Seek legal advice to fully understand what is involved. A bankruptcy notice and bankruptcy proceedings in the High Court is a separate set of court proceedings against the judgment debtor. The costs for such a court case in the High Court include filing fees, disbursements such as other service fees (which could be up to $150), and solicitor’s costs calculated on an hourly basis. The other enforcement steps are also separate proceedings.


Steps in the Claims Process

Notice of claim

As creditor pursuing a debt, you would file a Notice of Claim form. A notice of claim tells the defendant and the court what your claim is about.


Response by the defendant

On receipt of the notice of claim, the defendant will respond to the claim, outlining their version of the facts about the claim.


Plaintiff’s information capsule

As plaintiff you lodge an information capsule form to give the defendant a summary of the information you intend to rely on for your case.


Defendant’s information capsule

The defendant lodges an information capsule form to tell the plaintiff the most important information about their case.

If after reading the defendant’s version of the case, you might decide you can reach an agreement with the defendant and proceed to settle the claim with the defendant.

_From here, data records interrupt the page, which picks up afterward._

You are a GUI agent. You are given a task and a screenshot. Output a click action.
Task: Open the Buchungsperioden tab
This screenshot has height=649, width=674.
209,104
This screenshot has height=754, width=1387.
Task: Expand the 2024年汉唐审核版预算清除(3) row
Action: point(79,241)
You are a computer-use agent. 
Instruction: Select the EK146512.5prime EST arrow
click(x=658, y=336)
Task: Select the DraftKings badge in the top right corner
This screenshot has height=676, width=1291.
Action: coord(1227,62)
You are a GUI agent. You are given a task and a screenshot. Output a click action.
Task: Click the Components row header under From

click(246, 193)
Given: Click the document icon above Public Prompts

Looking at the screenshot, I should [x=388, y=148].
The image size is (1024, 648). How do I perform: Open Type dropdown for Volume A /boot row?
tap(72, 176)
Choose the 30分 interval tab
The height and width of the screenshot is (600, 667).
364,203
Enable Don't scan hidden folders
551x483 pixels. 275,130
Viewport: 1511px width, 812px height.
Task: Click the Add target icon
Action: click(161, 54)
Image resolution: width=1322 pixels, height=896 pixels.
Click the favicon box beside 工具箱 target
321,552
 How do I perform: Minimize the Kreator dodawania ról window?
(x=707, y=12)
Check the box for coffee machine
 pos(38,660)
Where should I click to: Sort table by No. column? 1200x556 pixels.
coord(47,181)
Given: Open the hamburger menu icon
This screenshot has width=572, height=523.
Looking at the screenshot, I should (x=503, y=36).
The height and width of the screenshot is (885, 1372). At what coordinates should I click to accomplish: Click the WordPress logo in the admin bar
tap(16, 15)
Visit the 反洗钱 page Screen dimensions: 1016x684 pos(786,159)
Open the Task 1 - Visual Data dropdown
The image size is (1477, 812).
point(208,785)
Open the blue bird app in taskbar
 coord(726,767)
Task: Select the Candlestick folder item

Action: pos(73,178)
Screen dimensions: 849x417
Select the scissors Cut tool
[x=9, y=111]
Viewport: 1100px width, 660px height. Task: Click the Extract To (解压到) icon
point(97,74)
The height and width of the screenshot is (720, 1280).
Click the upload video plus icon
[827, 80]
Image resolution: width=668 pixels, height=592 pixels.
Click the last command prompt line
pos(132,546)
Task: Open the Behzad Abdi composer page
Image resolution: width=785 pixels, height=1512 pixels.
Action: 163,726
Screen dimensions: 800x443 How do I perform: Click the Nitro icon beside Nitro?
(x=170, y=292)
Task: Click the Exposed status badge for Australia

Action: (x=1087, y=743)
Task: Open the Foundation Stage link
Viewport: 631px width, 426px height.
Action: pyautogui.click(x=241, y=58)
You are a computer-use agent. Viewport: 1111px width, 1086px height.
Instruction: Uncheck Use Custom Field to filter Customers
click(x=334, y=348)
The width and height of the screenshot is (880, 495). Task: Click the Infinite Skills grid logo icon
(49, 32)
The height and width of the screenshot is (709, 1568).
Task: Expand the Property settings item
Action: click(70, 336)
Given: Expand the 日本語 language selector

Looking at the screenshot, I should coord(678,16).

Notice of pursuit of claim

After reviewing the information, if you decide to pursue the case, you lodge a notice of pursuit of claim form to tell the defendant and the court that you will pursue your claim in the District Court. Pursuing a claim means you plan to continue with your claim through the court system.


Application for judgment

If the defendant has not returned their documents or information in time, you can apply for judgment if you want the court to judge your claim in your favour.

Judgment is a process that deals only with uncontested claims (that is, when a plaintiff starts a claim, but the defendant does not respond in time).


Proceed to court

if the defendant has returned their documents and there is a case, it will proceed to a court hearing.